In this issue of the JCI, Vaisar et al. studied the proteome of HDL (see the related article beginning on page 746). They reveal, quite unexpectedly, that HDL is enriched in several proteins involved in the complement cascade, as well as in a variety of protease inhibitors, supporting the concept that HDL plays a role in innate immunity and in the regulation of proteolytic cascades involved in inflammatory and coagulation processes. The protein makeup of HDL also appears to be altered in patients with coronary artery disease. HDL proteomics is in its infancy, and preliminary findings will need to be confirmed using standardized approaches in larger clinical samples. However, this approach promises to better elucidate the relationship of HDL to atherosclerosis and its complications and could eventually help in the development of biomarkers to predict the outcome of interventions that alter HDL levels and functions.

The inverse relationship between plasma HDL-cholesterol (HDL-C) levels and atherosclerotic cardiovascular disease (CVD) provides the epidemiological basis for the widely accepted hypothesis that HDL is atheroprotective. Despite intense research, the underlying mechanisms of HDL atheroprotection remain incompletely understood. Indeed, recent clinical trials (1, 2) indicate the complexity of HDL physiology and the challenges in developing HDL therapies. HDL function, and benefit with a specific therapy, may depend more on the molecular mechanism driving increases in HDL-C than on the absolute level of HDL-C (3). Some interventions that raise HDL-C levels may have no benefit and even promote atherosclerosis (4), while other therapies may reduce CVD without actually changing HDL-C levels (1). Overall, the epidemiological evidence suggests that the majority of mechanisms that result in higher HDL-C levels in vivo will provide atheroprotection; the question is how to identify such targets. This requires a shift in mindset toward assessing HDL in terms of its atheroprotective functions rather than just levels of cholesterol and its main apoprotein, APOAI.

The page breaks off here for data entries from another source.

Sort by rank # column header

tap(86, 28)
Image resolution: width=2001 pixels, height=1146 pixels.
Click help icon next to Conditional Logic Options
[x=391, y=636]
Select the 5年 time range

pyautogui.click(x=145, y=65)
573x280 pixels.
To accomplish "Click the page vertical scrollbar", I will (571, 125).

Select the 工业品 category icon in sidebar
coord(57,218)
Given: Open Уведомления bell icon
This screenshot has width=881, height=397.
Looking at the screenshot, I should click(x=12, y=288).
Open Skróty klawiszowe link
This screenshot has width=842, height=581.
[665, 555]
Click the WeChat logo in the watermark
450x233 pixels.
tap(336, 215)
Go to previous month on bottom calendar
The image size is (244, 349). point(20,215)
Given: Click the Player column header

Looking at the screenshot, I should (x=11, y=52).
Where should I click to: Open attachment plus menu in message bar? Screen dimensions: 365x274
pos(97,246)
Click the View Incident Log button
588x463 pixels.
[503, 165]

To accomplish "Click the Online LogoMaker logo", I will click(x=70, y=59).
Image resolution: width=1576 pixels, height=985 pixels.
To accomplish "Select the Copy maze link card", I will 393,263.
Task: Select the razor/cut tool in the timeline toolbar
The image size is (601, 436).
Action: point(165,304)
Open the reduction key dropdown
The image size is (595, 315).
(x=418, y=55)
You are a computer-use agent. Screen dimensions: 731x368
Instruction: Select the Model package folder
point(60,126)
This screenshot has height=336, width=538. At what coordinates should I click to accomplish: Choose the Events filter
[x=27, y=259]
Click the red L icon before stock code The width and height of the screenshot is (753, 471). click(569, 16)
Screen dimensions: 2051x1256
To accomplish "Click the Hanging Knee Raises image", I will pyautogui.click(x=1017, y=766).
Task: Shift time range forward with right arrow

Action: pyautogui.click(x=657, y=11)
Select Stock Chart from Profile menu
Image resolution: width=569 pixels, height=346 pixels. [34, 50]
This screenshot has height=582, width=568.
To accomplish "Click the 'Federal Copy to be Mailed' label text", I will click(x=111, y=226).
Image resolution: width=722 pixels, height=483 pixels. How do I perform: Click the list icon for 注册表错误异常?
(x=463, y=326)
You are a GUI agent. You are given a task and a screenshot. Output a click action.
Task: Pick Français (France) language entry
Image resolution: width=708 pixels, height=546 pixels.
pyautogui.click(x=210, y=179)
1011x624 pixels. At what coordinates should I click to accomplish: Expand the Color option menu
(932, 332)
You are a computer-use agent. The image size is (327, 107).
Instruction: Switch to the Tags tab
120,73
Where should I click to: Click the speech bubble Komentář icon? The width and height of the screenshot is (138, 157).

Proposed mechanisms of HDL atheroprotection

Experimental studies, including limited work in humans, suggest several distinct but potentially overlapping HDL atheroprotective functions. These include reverse cholesterol transport (RCT) (5) and reductions in oxidative stress and in innate immune inflammation (6, 7).

RCT. The ability of HDL to promote RCT has been thought of as the major function of HDL for more than four decades (8, 9), although convincing demonstration of this process in vivo has only emerged in the past few years (5). In atherosclerosis the primary cell that is loaded with cholesterol is the arterial macrophage — therefore, it may make more sense to conceptualize RCT in terms of macrophage cholesterol efflux potential or “macrophage RCT” rather than in terms of total peripheral tissue cholesterol RCT (5, 9).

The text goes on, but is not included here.